Set down the data below once more, precisely as it reads.

##### THE DATA

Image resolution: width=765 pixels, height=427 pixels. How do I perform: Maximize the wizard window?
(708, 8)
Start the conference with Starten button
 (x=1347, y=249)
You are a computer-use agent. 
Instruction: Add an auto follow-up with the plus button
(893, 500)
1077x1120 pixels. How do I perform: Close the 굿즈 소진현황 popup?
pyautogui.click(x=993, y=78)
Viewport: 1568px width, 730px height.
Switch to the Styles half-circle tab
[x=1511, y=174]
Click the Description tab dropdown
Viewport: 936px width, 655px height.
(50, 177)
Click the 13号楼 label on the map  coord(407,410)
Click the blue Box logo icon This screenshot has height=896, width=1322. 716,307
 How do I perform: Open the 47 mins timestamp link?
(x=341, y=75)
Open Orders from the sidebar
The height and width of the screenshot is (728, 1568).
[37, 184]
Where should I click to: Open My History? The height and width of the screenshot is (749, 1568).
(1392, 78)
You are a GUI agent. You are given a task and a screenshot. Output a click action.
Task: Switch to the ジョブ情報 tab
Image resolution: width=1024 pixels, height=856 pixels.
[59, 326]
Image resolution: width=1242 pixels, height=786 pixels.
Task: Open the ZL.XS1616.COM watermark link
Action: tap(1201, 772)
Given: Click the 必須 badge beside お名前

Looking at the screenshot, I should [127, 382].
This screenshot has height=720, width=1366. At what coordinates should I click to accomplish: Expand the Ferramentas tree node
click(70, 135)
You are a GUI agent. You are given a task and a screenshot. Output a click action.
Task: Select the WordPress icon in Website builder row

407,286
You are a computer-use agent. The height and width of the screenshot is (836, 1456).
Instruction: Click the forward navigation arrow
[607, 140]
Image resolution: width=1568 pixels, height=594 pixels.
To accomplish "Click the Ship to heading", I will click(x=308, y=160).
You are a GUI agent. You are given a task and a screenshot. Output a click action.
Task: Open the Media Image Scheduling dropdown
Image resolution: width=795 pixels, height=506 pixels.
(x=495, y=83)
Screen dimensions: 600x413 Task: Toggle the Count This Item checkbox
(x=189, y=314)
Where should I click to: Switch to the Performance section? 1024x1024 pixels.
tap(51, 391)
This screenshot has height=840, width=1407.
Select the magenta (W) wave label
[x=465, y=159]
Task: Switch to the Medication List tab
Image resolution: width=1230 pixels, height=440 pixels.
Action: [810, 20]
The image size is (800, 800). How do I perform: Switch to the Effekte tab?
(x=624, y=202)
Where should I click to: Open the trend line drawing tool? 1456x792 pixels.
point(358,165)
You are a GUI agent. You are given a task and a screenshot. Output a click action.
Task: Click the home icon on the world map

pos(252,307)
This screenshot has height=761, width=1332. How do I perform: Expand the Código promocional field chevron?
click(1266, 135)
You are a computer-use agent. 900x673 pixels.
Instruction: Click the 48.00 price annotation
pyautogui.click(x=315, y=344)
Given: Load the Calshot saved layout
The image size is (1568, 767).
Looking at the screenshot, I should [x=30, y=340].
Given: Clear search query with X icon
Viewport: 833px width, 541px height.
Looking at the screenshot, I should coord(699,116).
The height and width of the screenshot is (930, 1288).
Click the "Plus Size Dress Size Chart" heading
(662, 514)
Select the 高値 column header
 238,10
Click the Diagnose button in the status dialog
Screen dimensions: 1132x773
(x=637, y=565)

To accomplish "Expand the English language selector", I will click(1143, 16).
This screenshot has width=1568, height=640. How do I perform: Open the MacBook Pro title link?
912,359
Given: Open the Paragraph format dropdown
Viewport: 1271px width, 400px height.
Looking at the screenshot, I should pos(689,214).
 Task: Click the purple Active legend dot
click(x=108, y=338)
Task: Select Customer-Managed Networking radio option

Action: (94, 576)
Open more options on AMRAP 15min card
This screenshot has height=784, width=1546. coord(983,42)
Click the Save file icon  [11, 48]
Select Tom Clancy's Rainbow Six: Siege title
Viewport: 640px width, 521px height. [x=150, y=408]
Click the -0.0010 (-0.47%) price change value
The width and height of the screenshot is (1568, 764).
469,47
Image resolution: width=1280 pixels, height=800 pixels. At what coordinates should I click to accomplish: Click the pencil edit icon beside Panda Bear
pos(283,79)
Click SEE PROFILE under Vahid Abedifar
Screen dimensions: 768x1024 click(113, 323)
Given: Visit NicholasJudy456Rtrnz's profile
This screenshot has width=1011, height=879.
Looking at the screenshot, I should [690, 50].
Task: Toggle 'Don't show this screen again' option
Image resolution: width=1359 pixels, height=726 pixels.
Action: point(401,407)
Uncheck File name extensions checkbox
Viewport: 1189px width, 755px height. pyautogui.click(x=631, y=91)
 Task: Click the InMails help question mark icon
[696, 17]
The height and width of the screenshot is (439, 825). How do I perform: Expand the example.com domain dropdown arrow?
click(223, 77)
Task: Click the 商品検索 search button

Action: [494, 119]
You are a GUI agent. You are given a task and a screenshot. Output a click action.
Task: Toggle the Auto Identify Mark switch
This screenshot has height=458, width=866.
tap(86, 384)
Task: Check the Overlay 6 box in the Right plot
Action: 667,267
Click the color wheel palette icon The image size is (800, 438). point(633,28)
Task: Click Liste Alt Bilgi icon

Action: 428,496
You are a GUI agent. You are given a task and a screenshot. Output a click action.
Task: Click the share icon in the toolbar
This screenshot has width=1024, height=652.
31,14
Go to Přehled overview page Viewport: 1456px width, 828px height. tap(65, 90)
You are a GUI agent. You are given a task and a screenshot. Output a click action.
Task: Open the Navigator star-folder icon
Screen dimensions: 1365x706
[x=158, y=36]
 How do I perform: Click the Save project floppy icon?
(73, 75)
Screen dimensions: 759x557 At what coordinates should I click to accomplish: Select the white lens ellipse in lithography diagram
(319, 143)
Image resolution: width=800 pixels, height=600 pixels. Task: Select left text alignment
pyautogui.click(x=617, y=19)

##########

EXPECTED OUTPUT:
Image resolution: width=765 pixels, height=427 pixels. How do I perform: Maximize the wizard window?
(708, 8)
Start the conference with Starten button
 (x=1347, y=249)
You are a computer-use agent. 
Instruction: Add an auto follow-up with the plus button
(893, 500)
1077x1120 pixels. How do I perform: Close the 굿즈 소진현황 popup?
pyautogui.click(x=993, y=78)
Viewport: 1568px width, 730px height.
Switch to the Styles half-circle tab
[x=1511, y=174]
Click the Description tab dropdown
Viewport: 936px width, 655px height.
(50, 177)
Click the 13号楼 label on the map  coord(407,410)
Click the blue Box logo icon This screenshot has height=896, width=1322. 716,307
 How do I perform: Open the 47 mins timestamp link?
(x=341, y=75)
Open Orders from the sidebar
The height and width of the screenshot is (728, 1568).
[37, 184]
Where should I click to: Open My History? The height and width of the screenshot is (749, 1568).
(1392, 78)
You are a GUI agent. You are given a task and a screenshot. Output a click action.
Task: Switch to the ジョブ情報 tab
Image resolution: width=1024 pixels, height=856 pixels.
[59, 326]
Image resolution: width=1242 pixels, height=786 pixels.
Task: Open the ZL.XS1616.COM watermark link
Action: tap(1201, 772)
Given: Click the 必須 badge beside お名前

Looking at the screenshot, I should [127, 382].
This screenshot has height=720, width=1366. At what coordinates should I click to accomplish: Expand the Ferramentas tree node
click(70, 135)
You are a GUI agent. You are given a task and a screenshot. Output a click action.
Task: Select the WordPress icon in Website builder row

407,286
You are a computer-use agent. The height and width of the screenshot is (836, 1456).
Instruction: Click the forward navigation arrow
[607, 140]
Image resolution: width=1568 pixels, height=594 pixels.
To accomplish "Click the Ship to heading", I will click(x=308, y=160).
You are a GUI agent. You are given a task and a screenshot. Output a click action.
Task: Open the Media Image Scheduling dropdown
Image resolution: width=795 pixels, height=506 pixels.
(x=495, y=83)
Screen dimensions: 600x413 Task: Toggle the Count This Item checkbox
(x=189, y=314)
Where should I click to: Switch to the Performance section? 1024x1024 pixels.
tap(51, 391)
This screenshot has height=840, width=1407.
Select the magenta (W) wave label
[x=465, y=159]
Task: Switch to the Medication List tab
Image resolution: width=1230 pixels, height=440 pixels.
Action: [810, 20]
The image size is (800, 800). How do I perform: Switch to the Effekte tab?
(x=624, y=202)
Where should I click to: Open the trend line drawing tool? 1456x792 pixels.
point(358,165)
You are a GUI agent. You are given a task and a screenshot. Output a click action.
Task: Click the home icon on the world map

pos(252,307)
This screenshot has height=761, width=1332. How do I perform: Expand the Código promocional field chevron?
click(1266, 135)
You are a computer-use agent. 900x673 pixels.
Instruction: Click the 48.00 price annotation
pyautogui.click(x=315, y=344)
Given: Load the Calshot saved layout
The image size is (1568, 767).
Looking at the screenshot, I should [x=30, y=340].
Given: Clear search query with X icon
Viewport: 833px width, 541px height.
Looking at the screenshot, I should coord(699,116).
The height and width of the screenshot is (930, 1288).
Click the "Plus Size Dress Size Chart" heading
(662, 514)
Select the 高値 column header
 238,10
Click the Diagnose button in the status dialog
Screen dimensions: 1132x773
(x=637, y=565)

To accomplish "Expand the English language selector", I will click(1143, 16).
This screenshot has width=1568, height=640. How do I perform: Open the MacBook Pro title link?
912,359
Given: Open the Paragraph format dropdown
Viewport: 1271px width, 400px height.
Looking at the screenshot, I should pos(689,214).
 Task: Click the purple Active legend dot
click(x=108, y=338)
Task: Select Customer-Managed Networking radio option

Action: (94, 576)
Open more options on AMRAP 15min card
This screenshot has height=784, width=1546. coord(983,42)
Click the Save file icon  [11, 48]
Select Tom Clancy's Rainbow Six: Siege title
Viewport: 640px width, 521px height. [x=150, y=408]
Click the -0.0010 (-0.47%) price change value
The width and height of the screenshot is (1568, 764).
469,47
Image resolution: width=1280 pixels, height=800 pixels. At what coordinates should I click to accomplish: Click the pencil edit icon beside Panda Bear
pos(283,79)
Click SEE PROFILE under Vahid Abedifar
Screen dimensions: 768x1024 click(113, 323)
Given: Visit NicholasJudy456Rtrnz's profile
This screenshot has width=1011, height=879.
Looking at the screenshot, I should [690, 50].
Task: Toggle 'Don't show this screen again' option
Image resolution: width=1359 pixels, height=726 pixels.
Action: point(401,407)
Uncheck File name extensions checkbox
Viewport: 1189px width, 755px height. pyautogui.click(x=631, y=91)
 Task: Click the InMails help question mark icon
[696, 17]
The height and width of the screenshot is (439, 825). How do I perform: Expand the example.com domain dropdown arrow?
click(223, 77)
Task: Click the 商品検索 search button

Action: [494, 119]
You are a GUI agent. You are given a task and a screenshot. Output a click action.
Task: Toggle the Auto Identify Mark switch
This screenshot has height=458, width=866.
tap(86, 384)
Task: Check the Overlay 6 box in the Right plot
Action: 667,267
Click the color wheel palette icon The image size is (800, 438). point(633,28)
Task: Click Liste Alt Bilgi icon

Action: 428,496
You are a GUI agent. You are given a task and a screenshot. Output a click action.
Task: Click the share icon in the toolbar
This screenshot has width=1024, height=652.
31,14
Go to Přehled overview page Viewport: 1456px width, 828px height. tap(65, 90)
You are a GUI agent. You are given a task and a screenshot. Output a click action.
Task: Open the Navigator star-folder icon
Screen dimensions: 1365x706
[x=158, y=36]
 How do I perform: Click the Save project floppy icon?
(73, 75)
Screen dimensions: 759x557 At what coordinates should I click to accomplish: Select the white lens ellipse in lithography diagram
(319, 143)
Image resolution: width=800 pixels, height=600 pixels. Task: Select left text alignment
pyautogui.click(x=617, y=19)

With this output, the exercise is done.